金晓蓉 孙馨 林筱洁 苗青 高瑞兰 方桂伦

目的观察人参二醇对鱼藤酮、MPP+诱导的小鼠小胶质细胞活性下降的影响。方法以小鼠BV2细胞为研究对象，以鱼藤酮（0.03、0.1、0.3、1、3μmol/L）或MPP+（10、30、100、300、1000μmol/L）处理24h和诱导细胞活性下降。设阴性对照组、人参二醇对照组（100 mg/L），鱼藤酮（0.1μmol/L）或MPP+（100μmol/L）损伤组，人参二醇治疗组（10、25、50、75、100mg/L）。采用MTT法检测细胞活性。结果各浓度人参二醇对BV2细胞的活性无明显影响。鱼藤酮或MPP+处理24h可诱导BV2细胞活性下降，各浓度人参二醇不能逆转鱼藤酮或MPP+造成的细胞活性下降。结论人参二醇对鱼藤酮或MPP+诱导的BV2细胞活性下降无保护作用。

人参二醇 鱼藤酮 MPP+ 小鼠 BV2细胞

帕金森病（parkinson’s disease PD）是一种常见的中老年退行性神经系统疾病。目前临床主要是多巴胺（dopamine DA）替代治疗，该疗法不能阻止DA能神经元继续变性和凋亡，而且副作用大。因此很有必要从中药中寻找安全有效的神经元保护剂。

本课题组以往研究证实人参二醇组皂苷（panoxadiol，GPD）是人参总皂苷中的有效成分，人参二醇对神经系统具有一定的保护作用。作者自2008年1月至2010年6月以鱼藤酮、MPP+诱导小鼠小胶质细胞株BV2细胞活性下降，观察人参二醇对鱼藤酮、MPP+诱导BV2细胞活性下降的影响，为治疗帕金森病提供安全有效的中药新药。

1 材料与方法

1.1 细胞株 BV2细胞购自中国医学科学院基础医学研究所，用含10%灭活胎牛血清（购自杭州四季青生物技术有限公司）的高糖DMEM（购自HyClone公司）培养（全培养液），2～3d传代，相近代数的细胞用于实验。

1.2 主要试剂 人参二醇（由浙江省中医院提供）；二苯基四氮唑溴盐（MTT）、鱼藤酮、MPP+、胰酶购自美国Sigma公司。

1.3 药物处理 （1）鱼藤酮处理［1，2］：细胞接种于96孔板，贴壁生长24h后换液（人参二醇处理组加含人参二醇的全培养液，对照组换全培养液），然后加入含不同浓度鱼藤酮（0.03、0.1、0.3、1、3μmol/L）的全培养液，对照组换用全培养液后继续培养24h。
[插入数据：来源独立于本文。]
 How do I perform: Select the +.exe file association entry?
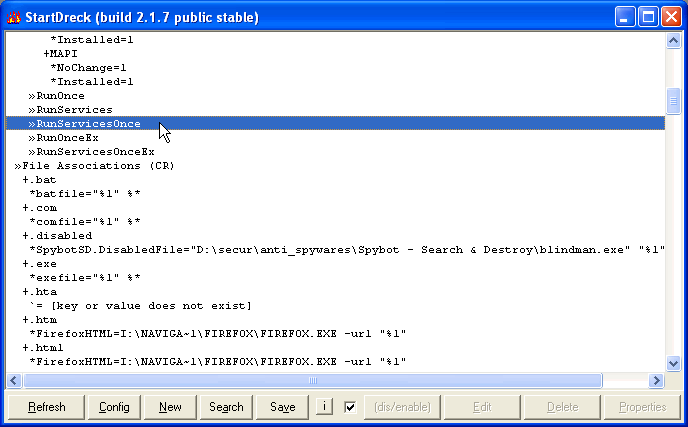point(39,264)
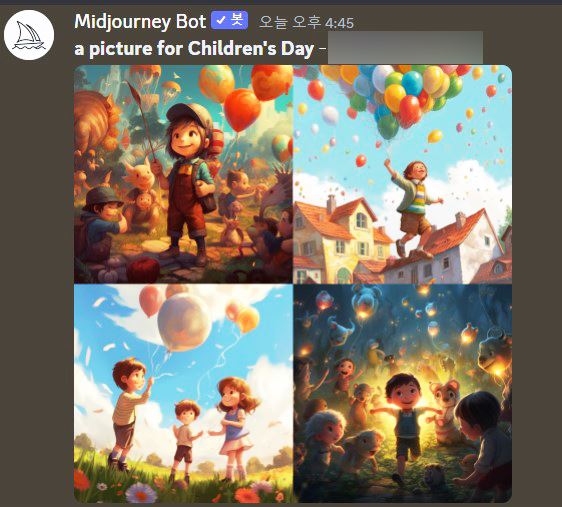The width and height of the screenshot is (562, 507).
Task: Open the top-left image of capped boy
Action: tap(184, 174)
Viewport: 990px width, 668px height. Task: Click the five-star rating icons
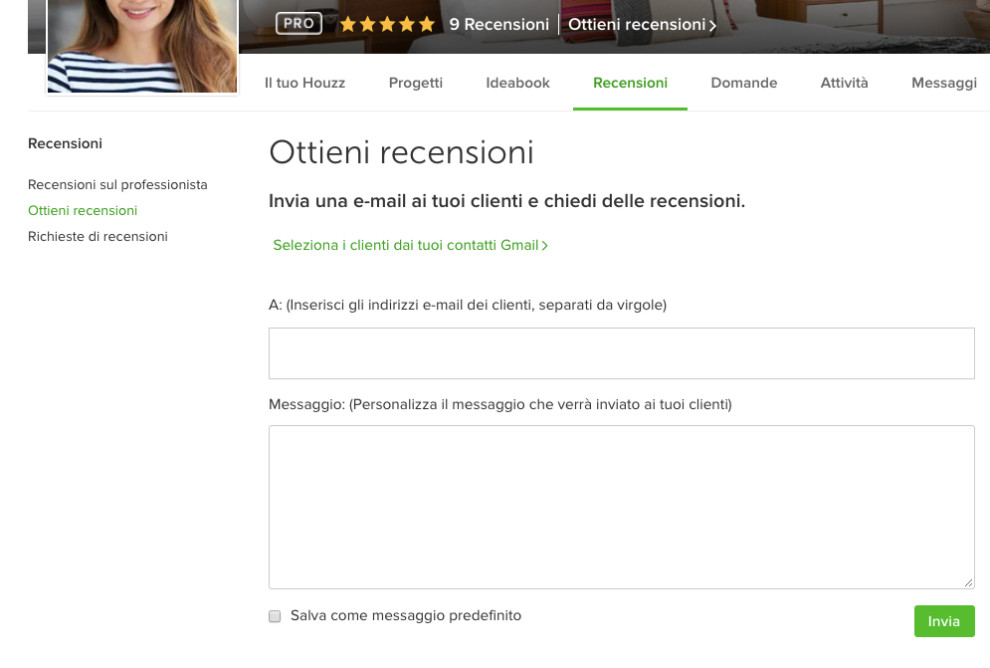[x=387, y=24]
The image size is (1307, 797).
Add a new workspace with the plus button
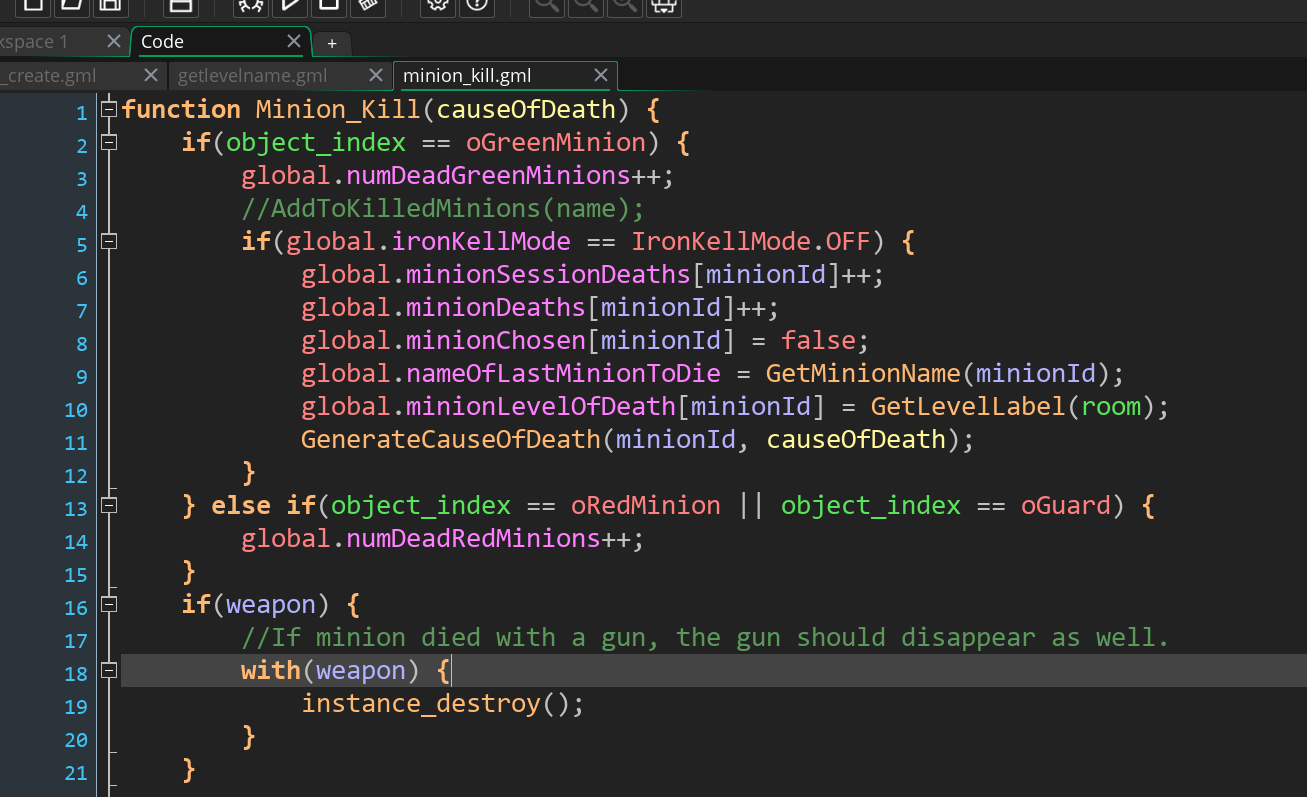pyautogui.click(x=331, y=43)
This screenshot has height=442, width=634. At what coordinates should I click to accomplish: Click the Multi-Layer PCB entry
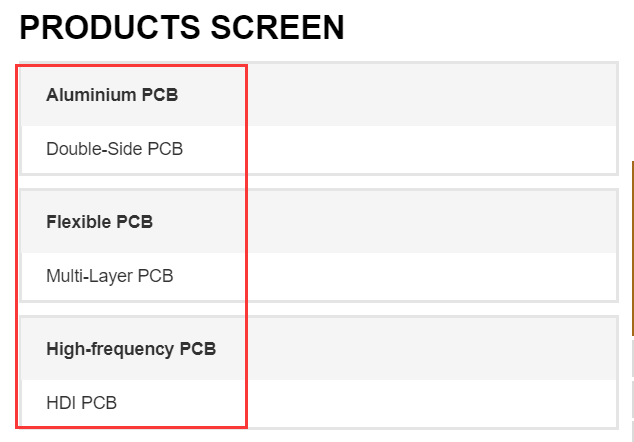pyautogui.click(x=109, y=275)
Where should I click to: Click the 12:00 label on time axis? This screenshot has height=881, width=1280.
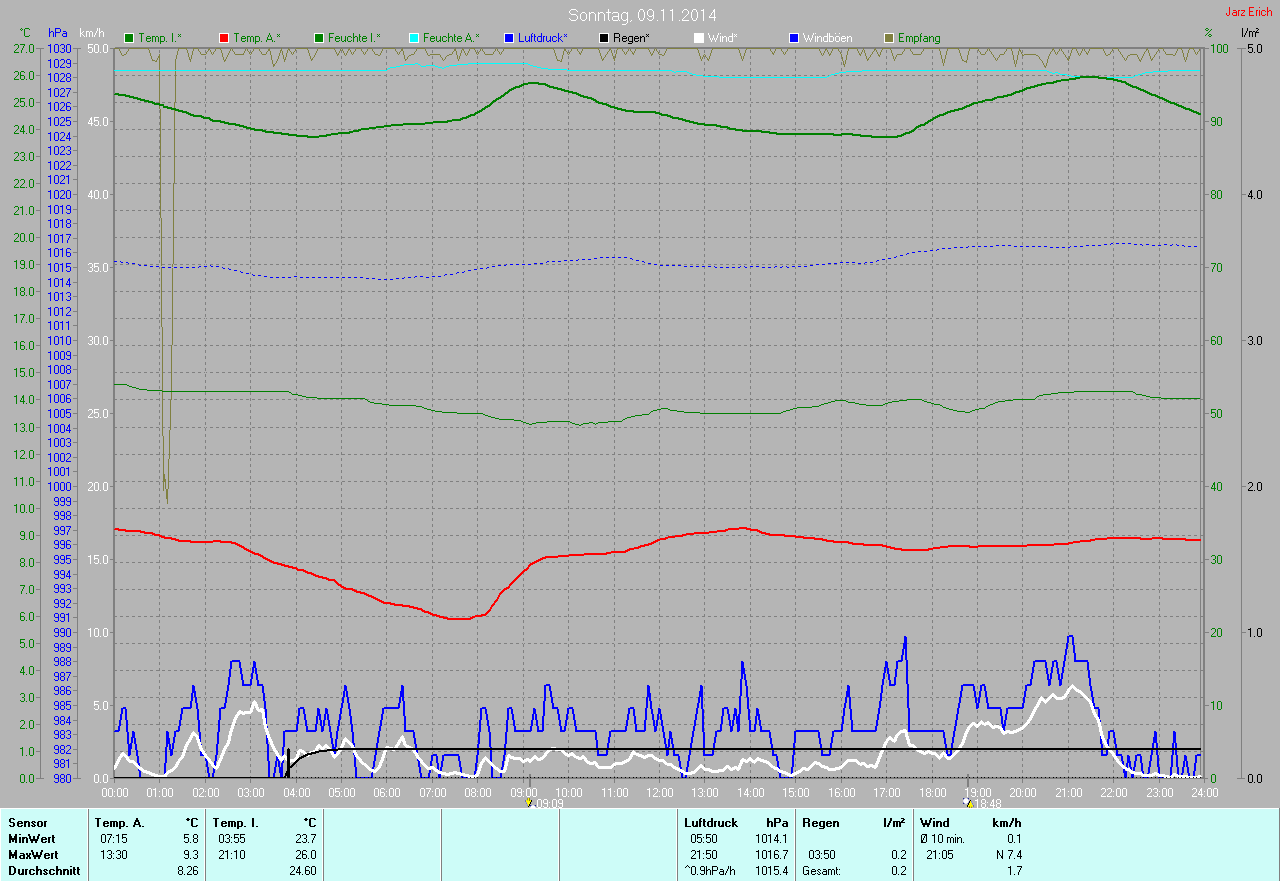pyautogui.click(x=659, y=792)
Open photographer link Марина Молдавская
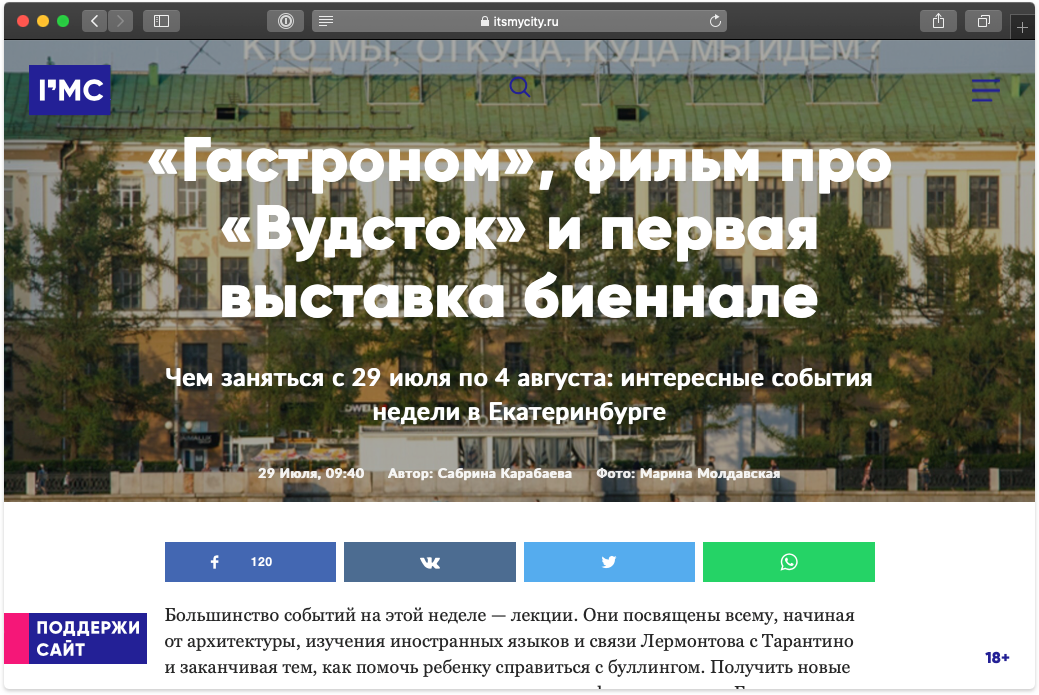 709,474
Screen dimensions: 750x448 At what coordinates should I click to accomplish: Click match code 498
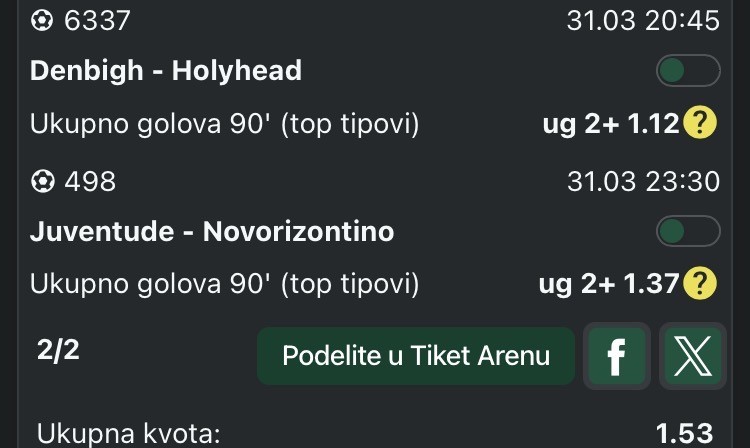pyautogui.click(x=90, y=182)
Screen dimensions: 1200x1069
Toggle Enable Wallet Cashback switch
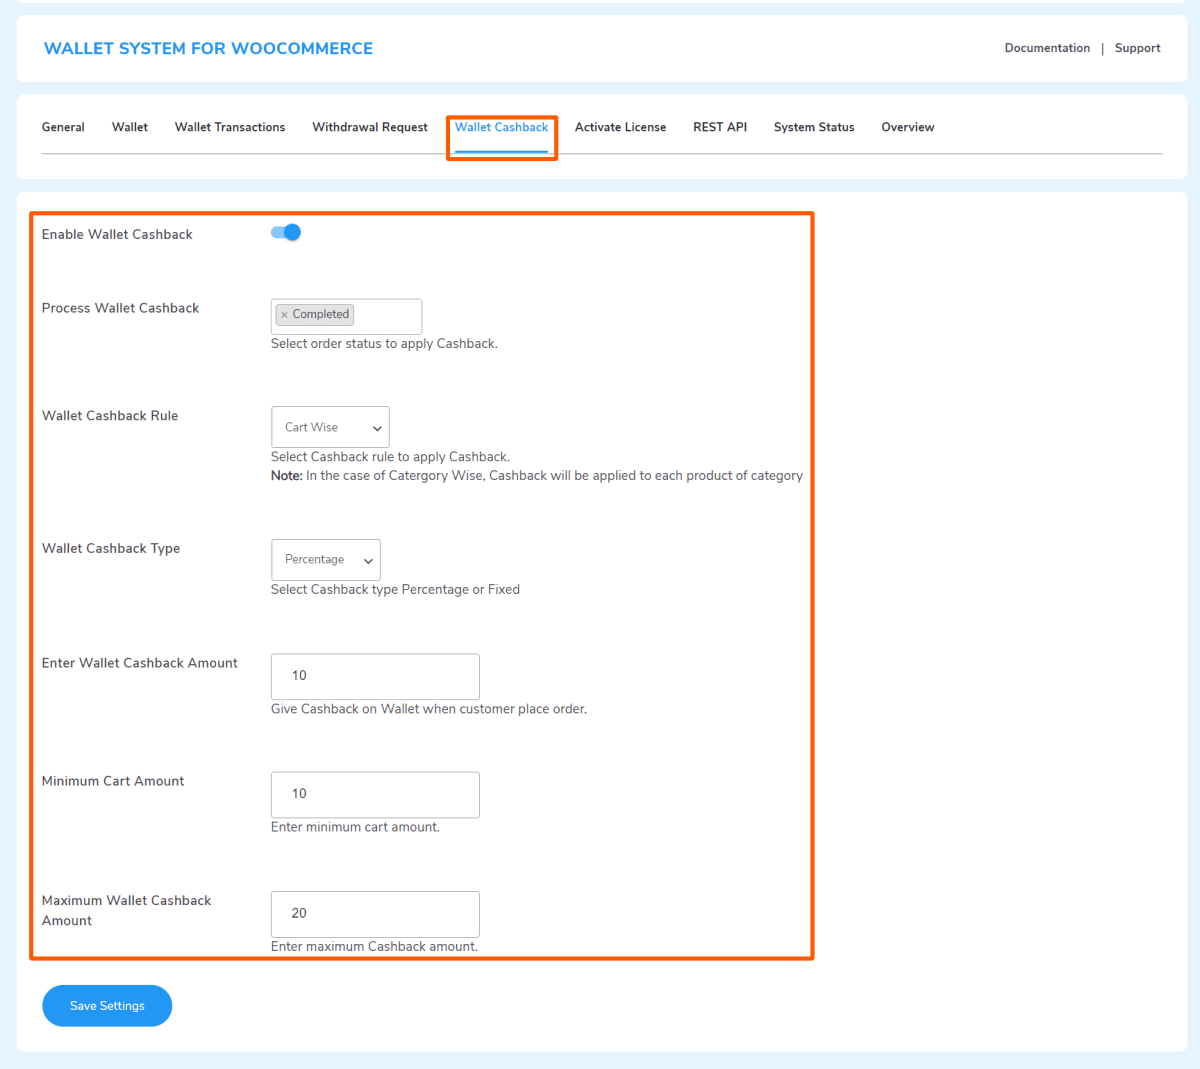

实验分12组，分别为：阴性对照组；鱼藤酮（0.1μmol/L）模型组；鱼藤酮 加10、25、50、75、100mg/L人参二醇；人参二醇（10、25、50、75、100mg/L）对照组。人参二醇在鱼藤酮给药前24h加药，并在鱼藤酮处理全过程持续给药。（2）MPP+处理［1，3］：细胞接种于96孔板，贴壁生长24h后换液（人参二醇处理组加含人参二醇的全培养液，对照组换全培养液），然后加入含不同浓度MPP+（10、30、100、300、1000μmol/L）的全培养液，对照组换用全培养液后继续培养24h。实验分12组，分别为：阴性对照组；MPP+（100μmol/ L）模型组；MPP+ 加10、25、50、75、100 mg/L人参二醇；人参二醇（10、25、50、75、100 mg/L）对照组。人参二醇在MPP+给药前24h加药，并在MPP+处理全过程持续给药。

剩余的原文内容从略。